11. CREDITORS: AMOUNTS FALLING DUE WITHIN ONE YEAR
2024 2023
£    £   
Trade creditors 467,425 428,850
Amounts owed to parent undertaking 1,339,868 659,061
Tax 251,025 333,561
Social security and other taxes 182,323 143,695
Other creditors 87,125 69,135
Accruals and deferred income 110,428 90,092
2,438,194 1,724,394

NOUVITA LIMITED (REGISTERED NUMBER: 06267792)

Notes to the Financial Statements - continued
for the year ended 30 June 2024


11. CREDITORS: AMOUNTS FALLING DUE WITHIN ONE YEAR - continued

Amounts owed to the parent undertaking are unsecured, attract interest at a rate of 2.6% over base rate and are repayable on demand.

Amounts owed to group undertakings are unsecured, interest free, have no fixed date of repayment and are repayable on demand.
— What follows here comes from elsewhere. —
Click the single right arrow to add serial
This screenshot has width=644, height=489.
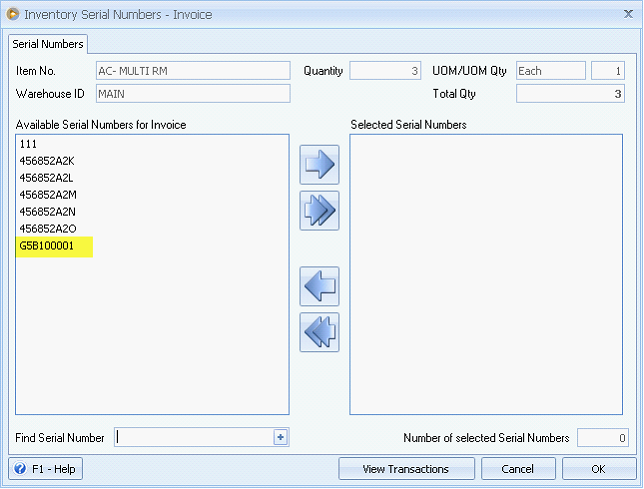point(320,165)
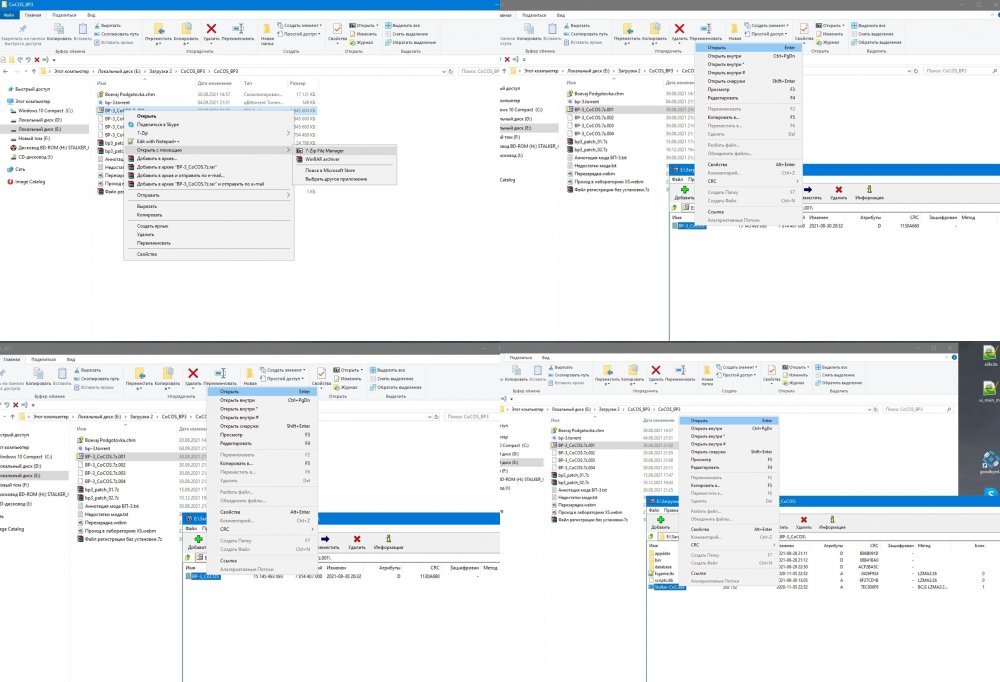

12. CREDITORS: AMOUNTS FALLING DUE AFTER MORE THAN ONE
YEAR
2024 2023
£    £   
Amounts owed to parent undertaking 3,687,242 4,351,181

Amounts owed to the parent undertaking are unsecured, attract interest at a rate of 2.6% over base rate and are repayable after 30 June 2025.

13. LEASING AGREEMENTS

Minimum lease payments under non-cancellable operating leases fall due as follows:
2024 2023
£    £   
Within one year 46,076 46,076

14. SECURED DEBTS

The company is a subsidiary of Nouvita Healthcare Limited which is part of an unlimited multilateral banking guarantee. At the balance sheet date, the total amount outstanding under the agreement was £9.01m. The company's assets are secured against the group facility.

15. PROVISIONS FOR LIABILITIES
2024 2023
£    £   
Deferred tax 246,000 152,000

Deferred
tax
£   
Balance at 1 July 2023 152,000
Provided during year 94,000
Accelerated capital allowances
Balance at 30 June 2024 246,000

16. CALLED UP SHARE CAPITAL

Allotted, issued and fully paid:
Number: Class: Nominal 2024 2023
value: £    £   
32,100 Ordinary 1 32,100 32,100

NOUVITA LIMITED (REGISTERED NUMBER: 06267792)

Notes to the Financial Statements - continued
for the year ended 30 June 2024


16. CALLED UP SHARE CAPITAL - continued

The company's ordinary shares carry voting rights and there are no restrictions on repayment of capital and distribution of dividends.

17. RESERVES
Retained
earnings
£   

At 1 July 2023 4,118,962
Profit for the year 1,008,328
Dividends (1,000,000 )
At 30 June 2024 4,127,290

18. ULTIMATE PARENT COMPANY

Nouvita Healthcare Limited is regarded by the directors as being the company's ultimate parent company.

19. CONTINGENT LIABILITIES

The company is a part of an unlimited multilateral banking guarantee with fellow group companies. At the balance sheet date the total amount outstanding under the agreement was £9.01m.

20. RELATED PARTY DISCLOSURES

The company has taken advantage of exemption, under the terms of Financial Reporting Standard 102 'The Financial Reporting Standard applicable in the UK and Republic of Ireland', not to disclose related party transactions with wholly owned subsidiaries within the group.

Key management personnel
The directors of the company are considered to be the key management personnel and during the year the directors did not receive any remuneration.

21. POST BALANCE SHEET EVENTS

No post balance sheet events were identified.

22. ULTIMATE CONTROLLING PARTY

The Company is a wholly owned subsidiary of Nouvita Healthcare Limited.

Mr L V Adams is considered to be the ultimate controlling party.